In all, 234 fall turkey hunters were shot during the period, 13 of them fatally. When fluorescent orange clothing rules went into effect in the early 1990's, injury rates declined sharply, then gradually rose beginning in 1995, when regulations were relaxed.
Hunters under 20 had the highest accident rates, and deer hunting accidents were the deadliest: 10.3 percent of those injured died. Hunters in pursuit of all six species shot themselves at approximately equal rates. Education did not seem to help, since most hunters had been through training.
Airborne
germs
EVEN THOUGH diseases as serious as SARS and tuberculosis have been spread on airline flights, the air in a jetliner is probably no more likely to carry infections than most other closely confined spaces, a review of studies has found.
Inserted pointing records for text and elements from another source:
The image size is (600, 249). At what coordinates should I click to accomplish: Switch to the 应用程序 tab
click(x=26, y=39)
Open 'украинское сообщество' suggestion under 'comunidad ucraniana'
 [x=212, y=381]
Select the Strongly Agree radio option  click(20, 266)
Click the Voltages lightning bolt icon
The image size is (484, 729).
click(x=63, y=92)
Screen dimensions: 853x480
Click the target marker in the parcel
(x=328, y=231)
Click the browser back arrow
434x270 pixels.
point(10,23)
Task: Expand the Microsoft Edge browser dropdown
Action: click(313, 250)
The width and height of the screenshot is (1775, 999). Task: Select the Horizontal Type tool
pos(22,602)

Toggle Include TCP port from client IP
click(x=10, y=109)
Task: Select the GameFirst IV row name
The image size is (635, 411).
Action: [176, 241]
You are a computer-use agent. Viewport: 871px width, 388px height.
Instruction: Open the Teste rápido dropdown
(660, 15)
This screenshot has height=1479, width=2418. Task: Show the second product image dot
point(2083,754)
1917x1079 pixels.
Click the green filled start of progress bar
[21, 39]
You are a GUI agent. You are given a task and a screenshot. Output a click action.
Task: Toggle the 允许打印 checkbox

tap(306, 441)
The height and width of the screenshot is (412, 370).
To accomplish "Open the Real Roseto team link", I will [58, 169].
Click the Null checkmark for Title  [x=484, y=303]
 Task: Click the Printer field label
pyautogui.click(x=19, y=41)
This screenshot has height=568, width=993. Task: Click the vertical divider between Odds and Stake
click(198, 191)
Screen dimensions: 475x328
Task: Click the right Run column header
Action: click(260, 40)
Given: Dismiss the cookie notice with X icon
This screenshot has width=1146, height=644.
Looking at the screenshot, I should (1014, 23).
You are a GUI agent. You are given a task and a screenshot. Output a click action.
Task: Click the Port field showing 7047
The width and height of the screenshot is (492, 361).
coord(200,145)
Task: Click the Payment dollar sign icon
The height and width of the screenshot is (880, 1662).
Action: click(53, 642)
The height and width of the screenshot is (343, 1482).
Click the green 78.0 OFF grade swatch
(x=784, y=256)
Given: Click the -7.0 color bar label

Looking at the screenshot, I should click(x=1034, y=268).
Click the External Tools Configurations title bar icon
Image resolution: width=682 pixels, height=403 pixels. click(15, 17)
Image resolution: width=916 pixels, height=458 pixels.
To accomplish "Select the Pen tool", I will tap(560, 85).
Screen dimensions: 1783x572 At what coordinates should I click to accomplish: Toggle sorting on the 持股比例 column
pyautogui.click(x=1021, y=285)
The air outside an airplane at typical cruising altitude is sterile, and modern jetliners draw outside air into the cabin where it is heated, compressed, cooled and circulated through the cabin.
Most commercial planes circulate air across the cabin, with little front-to-back movement, a pattern that limits exposure.
About 85 per cent of airliners in the United States fleet that carry more than 100 passengers use HEPA filters, which may absorb some microbes.
Still, there are ways to catch something while flying. The study reports that if you sit within two rows of a contagious passenger for more than eight hours, the chances of infection increase.
The study also noted a report of the spread of SARS as far as seven rows from the infected passenger.
Mark A. Gendreau, an emergency medicine specialist in Burlington, Mass., and a co-author of the paper, says the danger is exaggerated.
"The studies clearly show that the risk of transmission in airplanes is low," he said. "It's no worse than in the average office building."
Still, Dr. Gendreau recommends washing your hands frequently and using the overhead vent. "Turn it on a low setting," he advises, "and blow it gently in front of your face."